Title: "Object-Oriented Programming with PHP5"
Publisher: Packt Publishing Ltd.
Publication Date: December 2007
Author: Hain Hayder
"Object-Oriented Programming with PHP5" is aimed at beginning or mid-level programmers that want to expand their knowledge of object-oriented features in PHP. Although basic OOP support was present in version 4 of PHP, it wasn’t until the introduction of version 5 that they caught up with object-oriented implementations of other popular languages, such as Java or Python. The book does a decent job of covering the main OOP topics in PHP; as well as, touching upon some of the peripheral ones. Hayder devotes whole chapters to such topics as unit testing, design patterns, XML, SPL, and working with databases.
I like how there are plenty of examples throughout the whole book. This is definitely a how-to of OOP in PHP5. As is typical in books of this type, none of the examples are meant to be ready for a productions system, but most are good starting points for the reader to develop his or her own solution. In my opinion, this approach is right in line with the intended audience.
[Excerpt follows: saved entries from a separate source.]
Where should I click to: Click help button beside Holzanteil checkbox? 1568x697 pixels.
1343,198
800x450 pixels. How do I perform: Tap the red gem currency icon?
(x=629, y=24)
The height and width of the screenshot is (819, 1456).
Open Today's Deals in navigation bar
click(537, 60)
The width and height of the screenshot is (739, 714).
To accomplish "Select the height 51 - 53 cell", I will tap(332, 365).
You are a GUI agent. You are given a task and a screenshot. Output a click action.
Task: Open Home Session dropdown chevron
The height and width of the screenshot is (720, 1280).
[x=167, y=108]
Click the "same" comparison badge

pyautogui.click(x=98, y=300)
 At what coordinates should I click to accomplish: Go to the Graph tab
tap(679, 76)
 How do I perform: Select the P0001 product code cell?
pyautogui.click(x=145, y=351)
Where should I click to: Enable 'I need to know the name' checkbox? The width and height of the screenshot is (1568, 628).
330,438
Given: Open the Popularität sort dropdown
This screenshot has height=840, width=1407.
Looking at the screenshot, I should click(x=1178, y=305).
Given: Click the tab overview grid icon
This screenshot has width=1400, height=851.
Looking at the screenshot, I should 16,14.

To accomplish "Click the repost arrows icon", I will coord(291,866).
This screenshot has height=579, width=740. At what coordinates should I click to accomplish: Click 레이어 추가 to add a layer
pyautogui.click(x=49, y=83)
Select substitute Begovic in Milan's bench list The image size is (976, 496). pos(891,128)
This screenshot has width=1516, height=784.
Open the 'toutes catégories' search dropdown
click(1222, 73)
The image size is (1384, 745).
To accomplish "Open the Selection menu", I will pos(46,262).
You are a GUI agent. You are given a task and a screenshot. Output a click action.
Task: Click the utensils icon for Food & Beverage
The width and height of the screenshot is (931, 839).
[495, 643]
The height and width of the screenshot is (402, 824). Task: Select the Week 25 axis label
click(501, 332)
Another aspect I really liked was that the author devoted a whole chapter to SPL (Standard PHP Library). This collection of classes and interfaces is an often over-looked treasure trove of functionality and convenience for anyone writing code in PHP. Unfortunately, the available SPL documentation is nowhere near as accessible as the main PHP manual, which is probably why even many professional programmers don’t know that SPL exists. Or, if they have heard of SPL, they don’t know how to use it. Either way, this is a splendid group of utility classes and I’m glad that the author chose to give it the attention it deserves.
There are a number of smaller gripes I have with this book. These are things I wouldn’t necessarily consider deal-breakers, but they nevertheless distract from the main focus. I don’t really fault the author for these, but in my opinion these are issues that should have been addressed by the editor and technical reviewers of the book. For starters, it is pretty obvious that the book was authored by someone whose first language is not English. It is riddled with odd expressions, such as “you can make take advantage,” “did you get the catch”, or “this cool set of API” British spelling (“favourite”) and terms such as “fresher” abound.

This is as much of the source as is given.